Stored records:
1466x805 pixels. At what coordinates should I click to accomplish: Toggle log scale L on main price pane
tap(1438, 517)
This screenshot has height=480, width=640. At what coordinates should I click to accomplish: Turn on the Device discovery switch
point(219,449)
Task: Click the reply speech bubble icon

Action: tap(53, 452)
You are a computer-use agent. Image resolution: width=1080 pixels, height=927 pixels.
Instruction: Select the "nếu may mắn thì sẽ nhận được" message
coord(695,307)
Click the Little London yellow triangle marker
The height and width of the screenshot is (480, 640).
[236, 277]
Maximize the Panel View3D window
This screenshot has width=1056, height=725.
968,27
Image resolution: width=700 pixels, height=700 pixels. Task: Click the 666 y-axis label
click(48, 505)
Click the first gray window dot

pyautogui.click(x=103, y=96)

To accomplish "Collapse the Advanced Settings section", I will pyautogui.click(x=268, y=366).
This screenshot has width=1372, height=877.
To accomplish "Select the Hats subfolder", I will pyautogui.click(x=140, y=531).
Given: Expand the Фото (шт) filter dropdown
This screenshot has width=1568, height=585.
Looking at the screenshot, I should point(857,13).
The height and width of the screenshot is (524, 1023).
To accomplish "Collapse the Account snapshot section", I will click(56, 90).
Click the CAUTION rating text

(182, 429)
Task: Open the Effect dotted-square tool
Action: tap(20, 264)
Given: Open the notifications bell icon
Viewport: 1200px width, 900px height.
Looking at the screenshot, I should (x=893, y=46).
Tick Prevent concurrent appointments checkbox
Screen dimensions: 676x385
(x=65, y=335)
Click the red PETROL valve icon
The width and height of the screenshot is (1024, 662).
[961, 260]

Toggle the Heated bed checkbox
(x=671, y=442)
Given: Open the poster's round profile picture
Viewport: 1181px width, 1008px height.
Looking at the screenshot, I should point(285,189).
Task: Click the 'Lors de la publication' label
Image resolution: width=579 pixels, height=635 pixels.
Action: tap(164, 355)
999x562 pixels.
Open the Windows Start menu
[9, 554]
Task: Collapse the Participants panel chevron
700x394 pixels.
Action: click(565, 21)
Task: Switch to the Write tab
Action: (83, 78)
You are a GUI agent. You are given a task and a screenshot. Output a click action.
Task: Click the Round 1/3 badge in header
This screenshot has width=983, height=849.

To do » Proceeding from the line containing "Maximize the Panel View3D window" through the line containing "The height and width of the screenshot is (524, 1023).", transcribe the lines above exactly, both end lines included.

Answer below »
Maximize the Panel View3D window
This screenshot has width=1056, height=725.
968,27
Image resolution: width=700 pixels, height=700 pixels. Task: Click the 666 y-axis label
click(48, 505)
Click the first gray window dot

pyautogui.click(x=103, y=96)

To accomplish "Collapse the Advanced Settings section", I will pyautogui.click(x=268, y=366).
This screenshot has width=1372, height=877.
To accomplish "Select the Hats subfolder", I will pyautogui.click(x=140, y=531).
Given: Expand the Фото (шт) filter dropdown
This screenshot has width=1568, height=585.
Looking at the screenshot, I should point(857,13).
The height and width of the screenshot is (524, 1023).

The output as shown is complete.